I just spent three fabulous days at the Log Home Expo in
Sacramento and another three days at the one in Las Vegas.
I hadn’t been to a Log show in a couple of years even
though my company has been financing log homes steadily since
1996. It was great to see the increased enthusiasm among prospective
Log Home owners at this show. The thing I love about Log Home
people is that they are more meticulous about studying information
regarding their home building materials than any other custom
home building consumer.
In the stick-building world, one rarely overhears Mr. Jones
talking with his soon to be neighbor Mr. Smith about the Paralam
they installed in his new home. Somehow the Oriented Strand
Board and Ring Shank Nails never make it to the dinner table
conversation. Stick built people for the most part are happy
to let their contractors select the basic materials and wait
to focus on all the pretty finish stuff instead.

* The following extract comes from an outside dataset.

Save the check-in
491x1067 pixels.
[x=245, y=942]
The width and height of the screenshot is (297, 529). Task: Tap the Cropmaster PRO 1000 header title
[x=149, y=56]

Log Home people however, will spend countless hours perusing
every publication and manual learning about chinking and the
right kind of bolts, whether springs help expansion, white
cedar versus red cedar, handcrafted versus milled, air dried
versus kiln dried and so on and so on. There was no shortage
of detailed education to be had at the show that was for sure.
The thing that fascinated me the most about the Log shows
(aside from the cooking demonstrations, I have been eating
healthier ever since), was the huge amount of misinformation
that was traveling around regarding financing. It was as if
Hans Christian Anderson himself had learned about log home
financing and had come to spin yarns. And the amazing thing
was how willing the Log Home people were to believe the lies
and myths and stories that were being told to them.
In the last ten years there have been numerous new lenders
for financing land and construction and yet these intelligent,
investigative Log Home consumers were unwilling to go beyond
their own nose to check out the truths about financing. I
was astonished as I listened to consumers and even heard speakers
at seminars declaring financing fables that would rival the
brothers Grimm. Client after client would parade to my booth
and tell me they were waiting to build until they had accomplished
the biggest single mistake you can make in financing a custom
home…they were trying to pay off their lot!!!!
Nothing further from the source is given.